Faleena Hopkins created hoopla over COCKY prosecution of Romance and Erotica authors in what appears to have been an attempt to promote her Cocker Brothers series of books. Her trademarks are pending cancellation. She’s still in court, and resolution could take a year. The entire publishing industry might be watching to see what happens.*
While #cockygate is trending, one of Hopkins author friends filed five standard character marks for his series titles. One of those was for THE DESTROYER. Read more about that in “A Ridiculous Expansion to CockyGate“.
The last I checked* someone has a letter of protest in progress. (*You can check, too, using the USPTO serial number, 87954851, for “The Destroyer” in CockyBot’s Coordinate LoP tool.)

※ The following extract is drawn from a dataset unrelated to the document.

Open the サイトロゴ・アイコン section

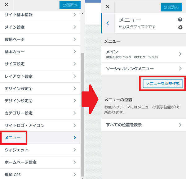(x=25, y=125)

For “More Cocky Trademarks: Weird Stuff“… I’ve got nothing new. The company appears to be burying their intentions of WEIRD FANTASY and WEIRD SCIENCE in word muck. No one has yet filed a letter of protest or linked a draft to CockyBot.

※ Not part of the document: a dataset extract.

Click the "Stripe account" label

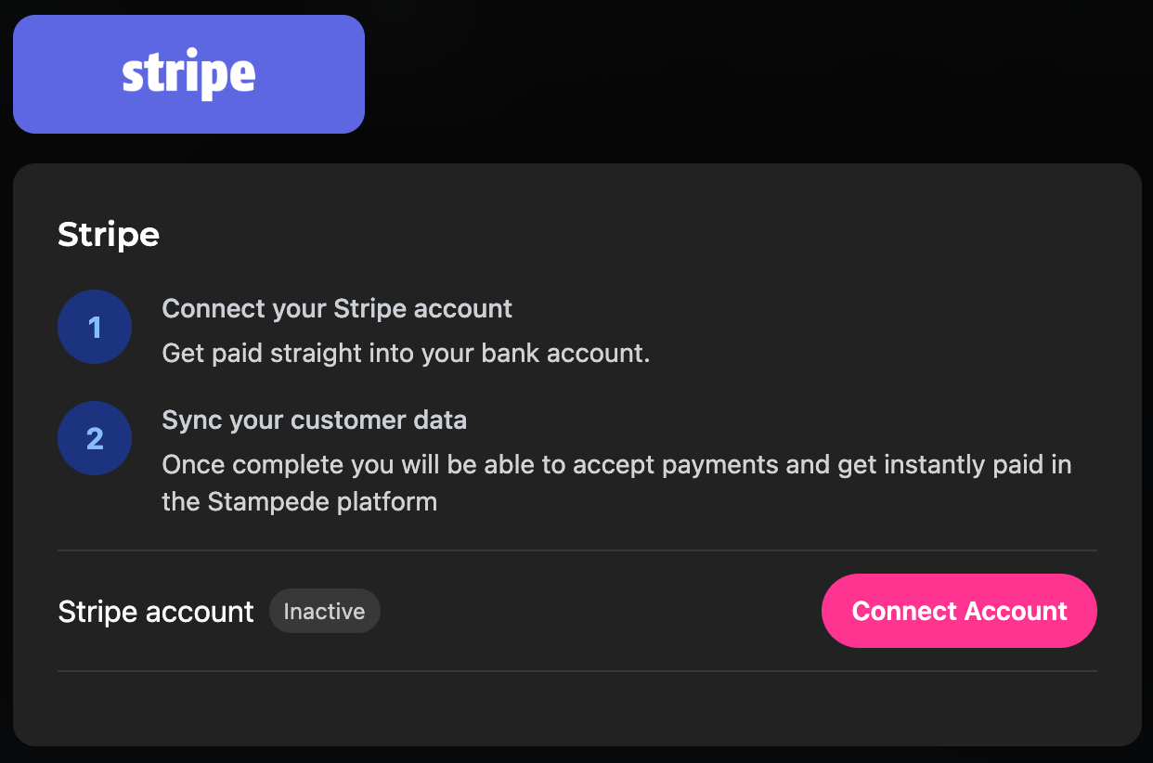pyautogui.click(x=155, y=612)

The BIG Distraction in CockyGate makes me want to cry. I just can’t right now.
Let’s see… other concerning applications…? “Watching Out for Dicks in CockyGate” (which used to say “Dragons”, but I wanted a more accurate title) revealed #RebellionGate. Here’s “A Subversive Thought: No One Owns ‘Rebellion’“. I’m tempted to call that application “The Kitchen Sink Rebellion”–seriously, WTF is up with that use list?
The good news! Yesterday, USPTO wrote that a letter of protest against the REBELLION application has been accepted.
What else…? Oh! “STORYTELLERS“.
Is this is a weird attempt at doxing or an experiment? It’s hard to believe an individual (who has a surprisingly common among software designers…) would willingly use a personal address to claim a non-existent brand in a public record.
— Acin Fals (@shadowfals) June 23, 2018
Looks like we can expect a daily dose of WTF?
Key: Acronyms and Legal Jargon
Trademark: a brand name. The USPTO notes,
A trademark or service mark includes any word, name, symbol, device, or any combination, used or intended to be used to identify and distinguish the goods/services of one seller or provider from those of others, and to indicate the source of the goods/services.
Standard character marks: A trademark consisting of standard characters without claim to any particular font style, size, or color. That means all the examples in the following image would fall under the same trademark of “Storytellers”.
*Firebrand Publishing sums up the first eight months well in “#cockygate Cocky Author Creates Commotion in the Publishing Community“.